_Exercise aim_:
Only one stretch of the data is wanted: the line containing "Task: Click the text", the line containing "Screen dimensions: 1080x608", and every line between them, copied exactly.
*** Opening of Supplied material ***
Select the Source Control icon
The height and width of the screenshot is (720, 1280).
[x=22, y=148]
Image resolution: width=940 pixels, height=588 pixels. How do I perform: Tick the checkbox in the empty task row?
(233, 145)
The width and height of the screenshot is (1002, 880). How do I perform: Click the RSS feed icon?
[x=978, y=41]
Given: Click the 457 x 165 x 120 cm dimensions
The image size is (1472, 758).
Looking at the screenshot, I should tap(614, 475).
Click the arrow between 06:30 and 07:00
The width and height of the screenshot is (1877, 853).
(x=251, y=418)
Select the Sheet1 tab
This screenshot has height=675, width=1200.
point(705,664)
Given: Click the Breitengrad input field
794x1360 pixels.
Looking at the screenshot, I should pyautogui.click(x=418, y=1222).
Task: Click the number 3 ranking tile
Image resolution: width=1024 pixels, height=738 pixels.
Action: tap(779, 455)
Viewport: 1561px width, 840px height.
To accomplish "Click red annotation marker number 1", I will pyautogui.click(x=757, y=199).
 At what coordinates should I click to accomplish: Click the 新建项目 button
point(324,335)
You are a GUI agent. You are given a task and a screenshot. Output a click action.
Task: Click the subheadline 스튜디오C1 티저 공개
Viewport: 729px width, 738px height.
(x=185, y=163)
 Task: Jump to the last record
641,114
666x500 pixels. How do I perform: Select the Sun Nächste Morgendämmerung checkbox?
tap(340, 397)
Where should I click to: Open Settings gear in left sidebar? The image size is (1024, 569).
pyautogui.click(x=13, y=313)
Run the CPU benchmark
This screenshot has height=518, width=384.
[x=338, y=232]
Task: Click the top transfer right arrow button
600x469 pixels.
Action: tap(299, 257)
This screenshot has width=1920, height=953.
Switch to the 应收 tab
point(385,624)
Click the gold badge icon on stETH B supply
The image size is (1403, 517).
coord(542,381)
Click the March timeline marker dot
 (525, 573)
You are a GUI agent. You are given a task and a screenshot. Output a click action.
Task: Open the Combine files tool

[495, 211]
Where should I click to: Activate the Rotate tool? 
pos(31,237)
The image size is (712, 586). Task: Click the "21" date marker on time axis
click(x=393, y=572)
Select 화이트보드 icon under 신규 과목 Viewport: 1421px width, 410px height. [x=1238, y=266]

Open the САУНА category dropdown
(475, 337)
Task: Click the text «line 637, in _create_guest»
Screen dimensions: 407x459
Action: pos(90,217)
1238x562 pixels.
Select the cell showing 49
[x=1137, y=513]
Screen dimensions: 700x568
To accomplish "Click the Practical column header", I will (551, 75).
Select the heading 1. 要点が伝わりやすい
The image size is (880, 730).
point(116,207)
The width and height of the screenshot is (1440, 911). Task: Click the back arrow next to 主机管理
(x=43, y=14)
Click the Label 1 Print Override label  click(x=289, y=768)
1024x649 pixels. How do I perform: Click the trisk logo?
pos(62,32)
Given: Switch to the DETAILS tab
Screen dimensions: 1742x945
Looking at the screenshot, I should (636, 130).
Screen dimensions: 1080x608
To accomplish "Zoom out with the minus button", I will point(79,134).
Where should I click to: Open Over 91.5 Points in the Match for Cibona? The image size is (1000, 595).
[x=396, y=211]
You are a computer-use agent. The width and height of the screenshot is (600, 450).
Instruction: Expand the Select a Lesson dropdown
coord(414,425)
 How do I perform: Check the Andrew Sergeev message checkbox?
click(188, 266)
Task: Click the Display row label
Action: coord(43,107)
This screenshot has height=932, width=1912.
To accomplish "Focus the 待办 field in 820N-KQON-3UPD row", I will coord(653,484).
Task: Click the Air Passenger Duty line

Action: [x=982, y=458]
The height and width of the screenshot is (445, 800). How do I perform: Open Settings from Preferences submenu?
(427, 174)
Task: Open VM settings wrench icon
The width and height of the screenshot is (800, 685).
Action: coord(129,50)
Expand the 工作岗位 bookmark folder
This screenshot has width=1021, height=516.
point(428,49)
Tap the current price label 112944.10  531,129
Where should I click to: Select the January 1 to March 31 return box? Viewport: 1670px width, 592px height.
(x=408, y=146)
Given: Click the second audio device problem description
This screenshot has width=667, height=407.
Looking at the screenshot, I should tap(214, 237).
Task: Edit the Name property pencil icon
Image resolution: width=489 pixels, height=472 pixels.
*** Close of Supplied material ***
_Task result_:
Task: Click the text «line 637, in _create_guest»
Screen dimensions: 407x459
Action: pos(90,217)
1238x562 pixels.
Select the cell showing 49
[x=1137, y=513]
Screen dimensions: 700x568
To accomplish "Click the Practical column header", I will (551, 75).
Select the heading 1. 要点が伝わりやすい
The image size is (880, 730).
point(116,207)
The width and height of the screenshot is (1440, 911). Task: Click the back arrow next to 主机管理
(x=43, y=14)
Click the Label 1 Print Override label  click(x=289, y=768)
1024x649 pixels. How do I perform: Click the trisk logo?
pos(62,32)
Given: Switch to the DETAILS tab
Screen dimensions: 1742x945
Looking at the screenshot, I should (636, 130).
Screen dimensions: 1080x608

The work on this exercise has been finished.